(Data records)
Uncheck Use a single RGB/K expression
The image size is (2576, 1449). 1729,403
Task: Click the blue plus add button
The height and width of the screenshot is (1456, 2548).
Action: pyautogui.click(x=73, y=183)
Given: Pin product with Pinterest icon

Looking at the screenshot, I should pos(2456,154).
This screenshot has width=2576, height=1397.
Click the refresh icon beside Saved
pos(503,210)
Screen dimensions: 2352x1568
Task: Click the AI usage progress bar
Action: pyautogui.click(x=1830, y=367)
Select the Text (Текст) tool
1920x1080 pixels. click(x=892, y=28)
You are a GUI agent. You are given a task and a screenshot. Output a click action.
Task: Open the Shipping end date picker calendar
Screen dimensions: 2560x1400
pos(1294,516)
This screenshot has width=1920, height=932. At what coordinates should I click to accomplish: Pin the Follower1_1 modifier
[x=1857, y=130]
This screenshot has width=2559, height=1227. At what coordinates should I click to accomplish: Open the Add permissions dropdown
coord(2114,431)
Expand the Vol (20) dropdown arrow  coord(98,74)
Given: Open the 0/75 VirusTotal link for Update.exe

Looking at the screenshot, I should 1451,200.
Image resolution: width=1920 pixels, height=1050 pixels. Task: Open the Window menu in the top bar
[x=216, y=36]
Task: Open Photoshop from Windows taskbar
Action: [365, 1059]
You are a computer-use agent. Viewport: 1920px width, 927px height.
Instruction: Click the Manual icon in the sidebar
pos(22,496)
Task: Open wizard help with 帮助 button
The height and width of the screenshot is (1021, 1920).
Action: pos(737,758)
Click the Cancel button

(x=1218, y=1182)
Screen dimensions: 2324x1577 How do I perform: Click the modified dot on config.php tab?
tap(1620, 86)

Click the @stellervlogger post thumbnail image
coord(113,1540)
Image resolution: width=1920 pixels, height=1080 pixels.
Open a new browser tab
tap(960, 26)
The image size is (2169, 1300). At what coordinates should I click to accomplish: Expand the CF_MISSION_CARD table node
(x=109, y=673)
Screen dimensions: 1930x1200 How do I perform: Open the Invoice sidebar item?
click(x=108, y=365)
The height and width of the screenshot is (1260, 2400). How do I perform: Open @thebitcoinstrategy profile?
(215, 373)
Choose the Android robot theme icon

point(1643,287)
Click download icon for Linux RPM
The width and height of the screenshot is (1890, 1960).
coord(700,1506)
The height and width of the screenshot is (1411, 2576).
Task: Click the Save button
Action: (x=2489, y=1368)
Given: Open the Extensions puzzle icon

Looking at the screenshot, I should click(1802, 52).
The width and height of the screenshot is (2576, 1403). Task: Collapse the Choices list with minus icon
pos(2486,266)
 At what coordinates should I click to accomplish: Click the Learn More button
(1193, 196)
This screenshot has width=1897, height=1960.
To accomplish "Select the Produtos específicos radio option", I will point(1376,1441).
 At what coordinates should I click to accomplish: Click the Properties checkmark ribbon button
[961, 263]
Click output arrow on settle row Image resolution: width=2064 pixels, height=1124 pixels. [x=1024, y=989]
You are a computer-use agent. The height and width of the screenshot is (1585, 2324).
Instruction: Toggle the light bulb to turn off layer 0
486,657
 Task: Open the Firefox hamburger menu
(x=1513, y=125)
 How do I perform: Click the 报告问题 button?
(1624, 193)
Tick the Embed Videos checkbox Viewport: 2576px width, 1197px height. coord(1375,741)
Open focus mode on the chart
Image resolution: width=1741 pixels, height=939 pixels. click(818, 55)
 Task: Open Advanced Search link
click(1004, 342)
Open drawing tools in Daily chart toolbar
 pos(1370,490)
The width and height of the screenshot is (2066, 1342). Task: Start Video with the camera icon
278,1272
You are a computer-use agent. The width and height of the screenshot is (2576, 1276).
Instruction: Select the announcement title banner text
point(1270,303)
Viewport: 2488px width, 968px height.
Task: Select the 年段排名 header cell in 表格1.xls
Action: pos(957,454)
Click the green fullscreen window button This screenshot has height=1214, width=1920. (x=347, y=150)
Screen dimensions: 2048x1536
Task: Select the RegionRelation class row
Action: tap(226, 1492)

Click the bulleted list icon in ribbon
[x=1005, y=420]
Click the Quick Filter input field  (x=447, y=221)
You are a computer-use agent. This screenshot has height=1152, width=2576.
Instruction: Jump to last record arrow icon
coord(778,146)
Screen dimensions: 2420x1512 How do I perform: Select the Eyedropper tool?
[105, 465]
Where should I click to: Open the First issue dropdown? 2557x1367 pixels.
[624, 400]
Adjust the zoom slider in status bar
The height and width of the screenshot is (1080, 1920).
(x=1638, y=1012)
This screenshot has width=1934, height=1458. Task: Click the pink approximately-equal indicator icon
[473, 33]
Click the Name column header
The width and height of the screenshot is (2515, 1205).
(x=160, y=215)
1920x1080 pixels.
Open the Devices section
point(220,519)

* _About this task_:
Extract all of the data above without altering anything.

* _Your solution_:
Uncheck Use a single RGB/K expression
The image size is (2576, 1449). 1729,403
Task: Click the blue plus add button
The height and width of the screenshot is (1456, 2548).
Action: pyautogui.click(x=73, y=183)
Given: Pin product with Pinterest icon

Looking at the screenshot, I should pos(2456,154).
This screenshot has width=2576, height=1397.
Click the refresh icon beside Saved
pos(503,210)
Screen dimensions: 2352x1568
Task: Click the AI usage progress bar
Action: pyautogui.click(x=1830, y=367)
Select the Text (Текст) tool
1920x1080 pixels. click(x=892, y=28)
You are a GUI agent. You are given a task and a screenshot. Output a click action.
Task: Open the Shipping end date picker calendar
Screen dimensions: 2560x1400
pos(1294,516)
This screenshot has width=1920, height=932. At what coordinates should I click to accomplish: Pin the Follower1_1 modifier
[x=1857, y=130]
This screenshot has width=2559, height=1227. At what coordinates should I click to accomplish: Open the Add permissions dropdown
coord(2114,431)
Expand the Vol (20) dropdown arrow  coord(98,74)
Given: Open the 0/75 VirusTotal link for Update.exe

Looking at the screenshot, I should 1451,200.
Image resolution: width=1920 pixels, height=1050 pixels. Task: Open the Window menu in the top bar
[x=216, y=36]
Task: Open Photoshop from Windows taskbar
Action: [365, 1059]
You are a computer-use agent. Viewport: 1920px width, 927px height.
Instruction: Click the Manual icon in the sidebar
pos(22,496)
Task: Open wizard help with 帮助 button
The height and width of the screenshot is (1021, 1920).
Action: pos(737,758)
Click the Cancel button

(x=1218, y=1182)
Screen dimensions: 2324x1577 How do I perform: Click the modified dot on config.php tab?
tap(1620, 86)

Click the @stellervlogger post thumbnail image
coord(113,1540)
Image resolution: width=1920 pixels, height=1080 pixels.
Open a new browser tab
tap(960, 26)
The image size is (2169, 1300). At what coordinates should I click to accomplish: Expand the CF_MISSION_CARD table node
(x=109, y=673)
Screen dimensions: 1930x1200 How do I perform: Open the Invoice sidebar item?
click(x=108, y=365)
The height and width of the screenshot is (1260, 2400). How do I perform: Open @thebitcoinstrategy profile?
(215, 373)
Choose the Android robot theme icon

point(1643,287)
Click download icon for Linux RPM
The width and height of the screenshot is (1890, 1960).
coord(700,1506)
The height and width of the screenshot is (1411, 2576).
Task: Click the Save button
Action: (x=2489, y=1368)
Given: Open the Extensions puzzle icon

Looking at the screenshot, I should click(1802, 52).
The width and height of the screenshot is (2576, 1403). Task: Collapse the Choices list with minus icon
pos(2486,266)
 At what coordinates should I click to accomplish: Click the Learn More button
(1193, 196)
This screenshot has width=1897, height=1960.
To accomplish "Select the Produtos específicos radio option", I will point(1376,1441).
 At what coordinates should I click to accomplish: Click the Properties checkmark ribbon button
[961, 263]
Click output arrow on settle row Image resolution: width=2064 pixels, height=1124 pixels. [x=1024, y=989]
You are a computer-use agent. The height and width of the screenshot is (1585, 2324).
Instruction: Toggle the light bulb to turn off layer 0
486,657
 Task: Open the Firefox hamburger menu
(x=1513, y=125)
 How do I perform: Click the 报告问题 button?
(1624, 193)
Tick the Embed Videos checkbox Viewport: 2576px width, 1197px height. coord(1375,741)
Open focus mode on the chart
Image resolution: width=1741 pixels, height=939 pixels. click(818, 55)
 Task: Open Advanced Search link
click(1004, 342)
Open drawing tools in Daily chart toolbar
 pos(1370,490)
The width and height of the screenshot is (2066, 1342). Task: Start Video with the camera icon
278,1272
You are a computer-use agent. The width and height of the screenshot is (2576, 1276).
Instruction: Select the announcement title banner text
point(1270,303)
Viewport: 2488px width, 968px height.
Task: Select the 年段排名 header cell in 表格1.xls
Action: pos(957,454)
Click the green fullscreen window button This screenshot has height=1214, width=1920. (x=347, y=150)
Screen dimensions: 2048x1536
Task: Select the RegionRelation class row
Action: tap(226, 1492)

Click the bulleted list icon in ribbon
[x=1005, y=420]
Click the Quick Filter input field  (x=447, y=221)
You are a computer-use agent. This screenshot has height=1152, width=2576.
Instruction: Jump to last record arrow icon
coord(778,146)
Screen dimensions: 2420x1512 How do I perform: Select the Eyedropper tool?
[105, 465]
Where should I click to: Open the First issue dropdown? 2557x1367 pixels.
[624, 400]
Adjust the zoom slider in status bar
The height and width of the screenshot is (1080, 1920).
(x=1638, y=1012)
This screenshot has width=1934, height=1458. Task: Click the pink approximately-equal indicator icon
[473, 33]
Click the Name column header
The width and height of the screenshot is (2515, 1205).
(x=160, y=215)
1920x1080 pixels.
Open the Devices section
point(220,519)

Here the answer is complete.